▶ [What you should do]: Write out the records again exactly. Nothing should be dropped.

▶ [Task material]:
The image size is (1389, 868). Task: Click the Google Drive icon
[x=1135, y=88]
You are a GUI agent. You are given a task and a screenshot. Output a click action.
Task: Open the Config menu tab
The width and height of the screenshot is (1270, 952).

▶ [Your response]:
The image size is (1389, 868). Task: Click the Google Drive icon
[x=1135, y=88]
You are a GUI agent. You are given a task and a screenshot. Output a click action.
Task: Open the Config menu tab
The width and height of the screenshot is (1270, 952).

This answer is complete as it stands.